She was neither beautiful nor rich, no longer young nor titled. So what was it about Wallis Simpson, a twice married American divorcée from Baltimore, that enabled her to lure a King from his throne into permanent exile in France? This year, the 75th anniversary of the abdication crisis, as it was known, has seen an explosion of interest in the so called love story of the 20th century from the award winning The King’s Speech to Any Human Heart the novel adapted for television and any day soon, the eagerly awaited Madonna biopic called W.E. This was the name they called themselves based on their initials, Wallis and Edward, but which also made fun of the royal WE. Twenty five years after her death – surely time to revise our views of ‘That Woman’ as her sister-in-law and much of the royal family called her in disgust – why does the middle aged woman in the eye of the storm continue to cause controversy and to fascinate?
I have spent the last four years researching her life for a biography, surprisingly the first full biography by a woman, and I think I have some of the answers. In the first place, having pored over hundreds of photographs from her childhood onwards, I see her as rather beautiful, albeit not a classic English rose. She had deep set violet blue eyes which she would fix seductively on a man in whom she was interested, perfectly arched brows, a flawless complexion and a mole on her chin that could easily be taken as a beauty spot. Her brown chestnut hair was, according to a school friend, tinted – something which in the 1930’s stigmatized girls as ‘fast’ because hair colouring was not as effective as it is today. More shocking, she had spent a year as a single woman in China, alone – a truly outlandish way to behave in the years before cheap jet travel allowed everyone to visit far flung places. This alone, her detractors decided, confirmed that she was a woman of loose principles and the rumour spread that Queen Mary, Edward’s mother, and/or a disapproving Prime Minister, Stanley Baldwin, had compiled a ‘China dossier’ detailing her behaviour in brothels and ‘sing song’ houses. Such a dossier has never been found and probably never existed but the rumour is common currency still today that her sexual prowess and deviant ways were the reason he could not remain king ‘without the woman I love’ by his side, as he broadcast so poignantly from Windsor Castle. But was his dependence in fact because of the Shanghai Squeeze, the Baltimore Grip or the China Clinch as it was variously called or was it perhaps because Wallis, at 41, was simply confident in the bedroom, which is more than could be said of many well to do English gels at the time.
Wallis is not always easy to like – her sharp humour poking fun at the Queen Mother’s dress sense, nicknaming her in the fifties ‘ Shirley Temple Senior’ and her daughter, the Queen, ‘Shirley Temple’, alienated many – but she deserves to be understood. One of her deepest fears was insecurity, her own father having died when she was a few months old. So the acceptance of lavish gifts of jewellery from Edward, which led to accusations from the start that she was a gold digging adventuress, can be explained, if not excused, by her fear that she would soon be dropped like any other royal mistress and would then need a cushion or else she would be forced to live hand to mouth like her mother, who took in lodgers and sold embroidery.
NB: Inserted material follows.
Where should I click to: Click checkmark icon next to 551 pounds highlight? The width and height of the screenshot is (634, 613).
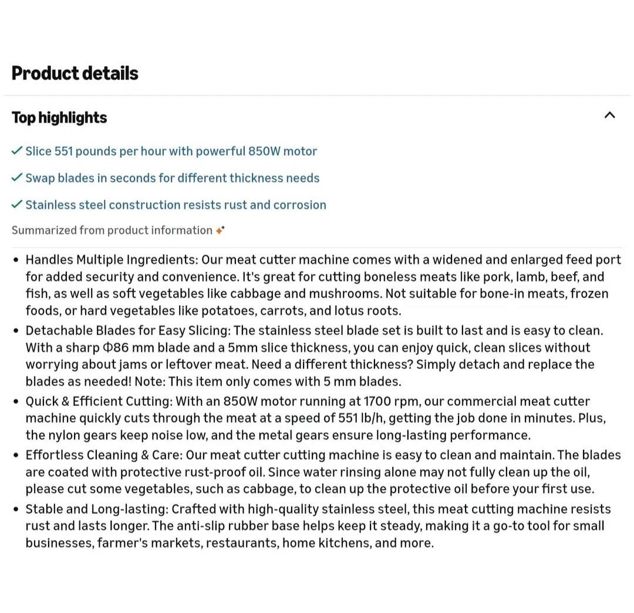coord(17,151)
There were sound reasons why the royal family needed to demonise Wallis; they were worried that the stammering new King George V1 might not be up to the job and that the country and dominions would pine for the glamorous former monarch who had promised ‘something must be done’ – without knowing quite what. This jeopardised the stability of the monarchy itself and the cohesion of the Empire. Then there was the fear in the country at large at a time when divorce was unavailable to ordinary people other than in exceptional circumstances that if this woman with two living husbands was allowed to marry a third all sorts of marriages might collapse as easily as hers had been allowed to. Not surprisingly the 50,000 strong Mothers’ Union objected strongly to the idea of Queen Wallis just as did the British Legion and the Archbishop of Canterbury who both looked to a monarch to offer religious guidance and a life of unquestioning service. Edward and Wallis with their carefree life of jazz, cocktails and nightclubs could not be relied upon for this. But they were modern and forward looking, or as Wallis always insisted in interviews after the abdication, trendsetters. Arguably one of the greatest contributions Edward may have made as King was towards making acceptable the notion of personal or individual happiness.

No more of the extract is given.